**Excerpt:**

§

If you love books – a writer's plea

The dodo. Quite extinct, as books may well be, if reader’s don’t buy them.

We all know how terrible the economic situation is right now. We’re all suffering. The same is true of the publishing industry, which hasn’t had a good year in quite some time now. Publishing houses are laying off staff, and closing imprints, canceling book fairs, and publishing fewer books. And, as I’ve talked about in a previous post, they now seem to be focusing on perceived blockbusters, the sort of airport reads that turn a quick profit but do little for the canon of literature, desperate, probably, for a little revenue.

Okay, so times are tough, and they’re certainly tough for writers, who are at the bottom of the publishing food chain as is it. In a recent article in the Toronto Globe and Mail, James Adams states the following:

According to Statistics Canada, a Canadian scribe on average makes only between $18,000 and $22,000 annually from his or her writing – and this includes royalties from book sales as well as income from grants, giving readings and workshops, writing, say, reviews for magazines and newspapers, and earning a yearly stipend from the Public Lending Right Commission.

It is, in short, a hard life, fraught with long, lonely hours of work, occasional feasts and many famines (in 2005, an estimated 3,000 Canadian authors – 11 per cent of the total 27,500 who identified themselves either as self-employed or salaried writers – reported no earnings from their writing), not to mention the agony of public indifference.

§

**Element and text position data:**

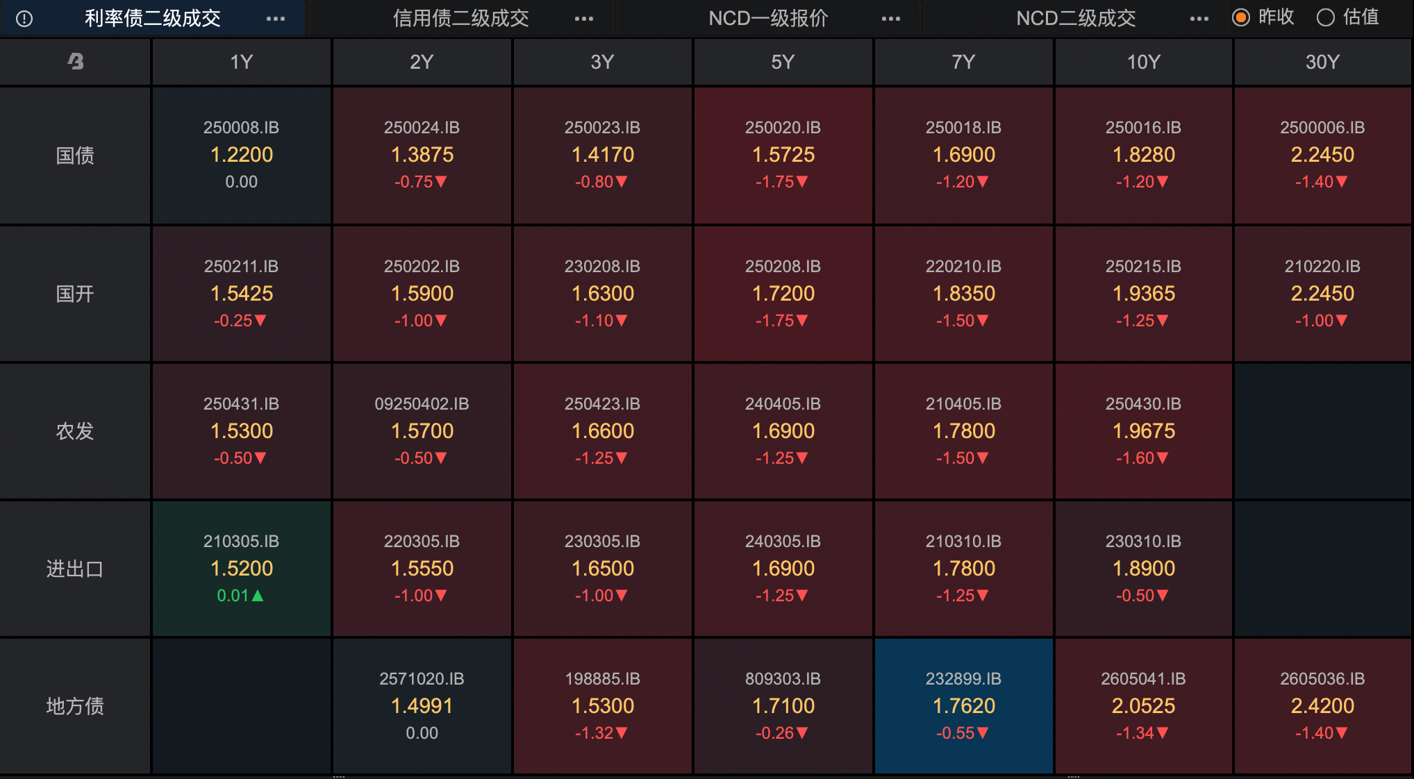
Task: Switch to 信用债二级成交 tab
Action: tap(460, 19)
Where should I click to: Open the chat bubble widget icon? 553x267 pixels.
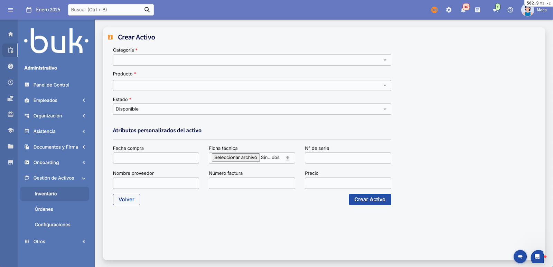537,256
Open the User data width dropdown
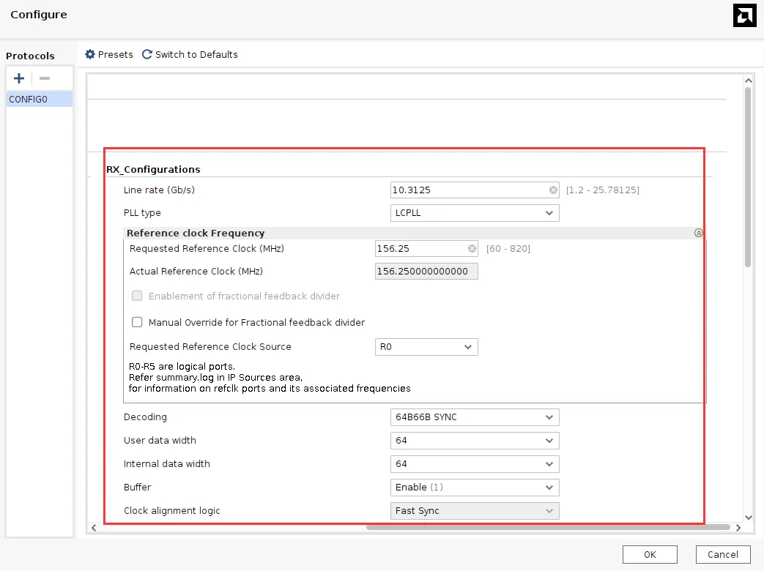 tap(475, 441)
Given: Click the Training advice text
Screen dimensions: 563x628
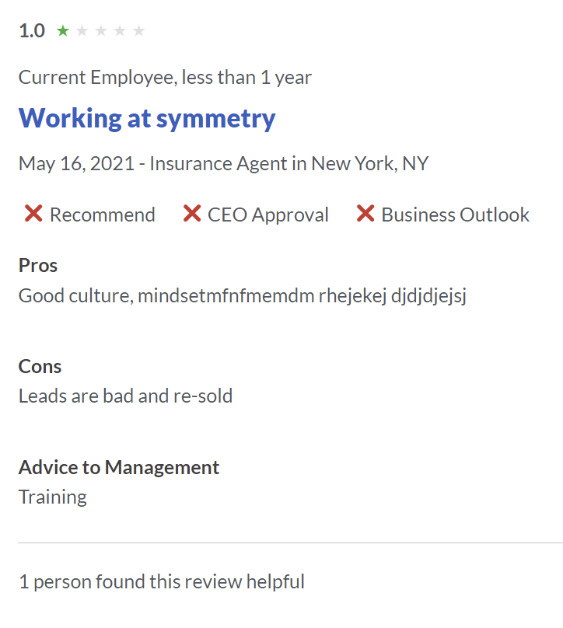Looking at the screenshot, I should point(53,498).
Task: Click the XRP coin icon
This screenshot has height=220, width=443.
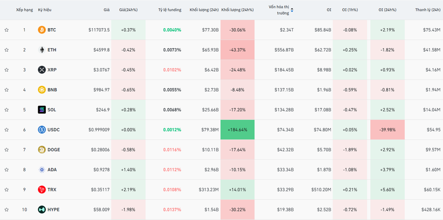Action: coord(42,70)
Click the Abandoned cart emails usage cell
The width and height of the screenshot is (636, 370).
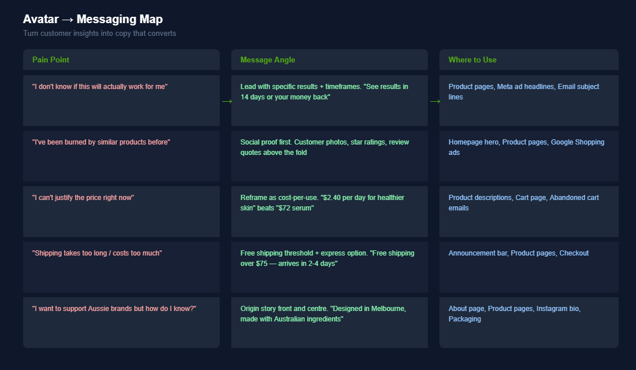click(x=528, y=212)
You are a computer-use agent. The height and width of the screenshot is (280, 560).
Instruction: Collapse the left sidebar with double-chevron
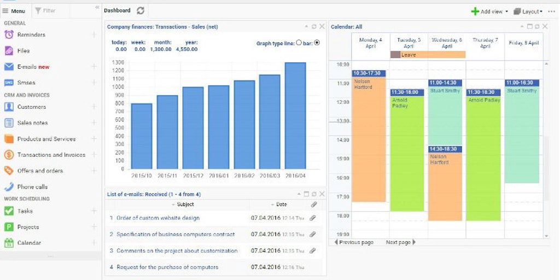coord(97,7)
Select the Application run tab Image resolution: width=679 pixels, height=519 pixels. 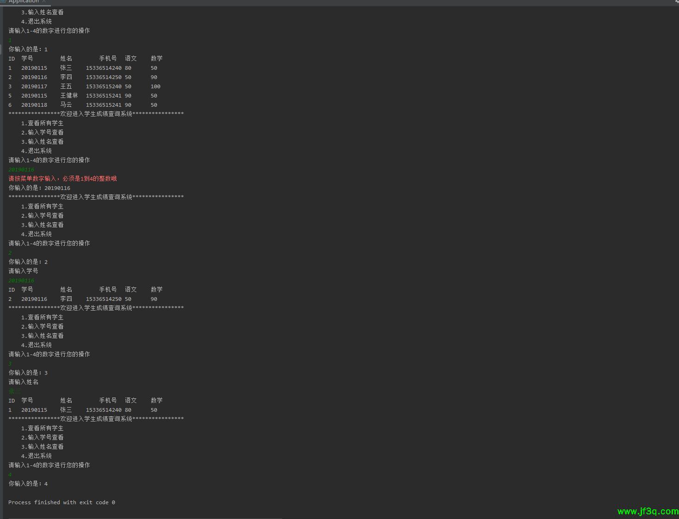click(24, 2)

§

**What is asked:**
1) According to the plea, what steps are publishing houses taking? List each one.
2) Quote the records from the line containing "Where should I" through the line containing "Looking at the", including both of those lines. Omit the pictures.

**Solutions to each task:**
1)
- Laying off staff
- Closing imprints
- Canceling book fairs
- Publishing fewer books

2)
Where should I click to: Open the chat bubble widget icon? 553x267 pixels.
537,256
Open the User data width dropdown
 tap(475, 441)
Given: Click the Training advice text
Screen dimensions: 563x628
Looking at the screenshot, I should point(53,498).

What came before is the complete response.